When a court-ordered busing program was canceled in 2002, many black families continued to send their children to school outside of Benton Harbor, making use of a state policy that allows families to cross district lines.

Nearly two-thirds of school-age children in Benton Harbor today attend school outside the city, taking the state funding that attaches to each student with them. Those who remained have struggled. Zero high school juniors have been deemed college ready in the last five years based on their SAT scores.

Addonizio would like to see the legislature intervene with a strategy similar to the $617 million deal that helped the Detroit district avoid bankruptcy, but he said the prospects of that are slim. Republican leaders and Whitmer are locked in negotiations over how to pay for Michigan’s crumbling roads.
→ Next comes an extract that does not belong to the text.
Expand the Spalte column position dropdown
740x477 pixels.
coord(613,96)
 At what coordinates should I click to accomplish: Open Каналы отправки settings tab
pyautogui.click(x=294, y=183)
Whitmer has insisted that something has to change in Benton Harbor. DeGrow agreed, though he added that there is “no clear easy path forward.”

“Just continuing on the same track isn’t an option,” he said. “So maybe now is the time for the community to think big and bold.”

On Saturday, the board announced that it would send Whitmer a proposal of its own to raise test scores and pay for the district’s $18 million debt. A spokesperson for Whitmer said discussions are ongoing.

Still, solving Benton Harbor’s issues won’t solve the structural problems that have produced similar situations in districts across the state.

“It could be Kalamazoo. Could be Battle Creek. Could be Muskegon,” said Tom Pedroni, an activist and education professor at Wayne State University.

Pedroni says the struggles of urban districts have been worsened by state policies that allow students to leave for other districts, by a relentless focus on test scores, and by a funding system that doesn’t adequately account for the challenges of educating poor students.

“The way that we label schools as failing creates an almost mathematical formula that yields the decimation of school districts of color across the state,” he said. “How do we, as a state, take seriously the mechanisms that cause things like this.”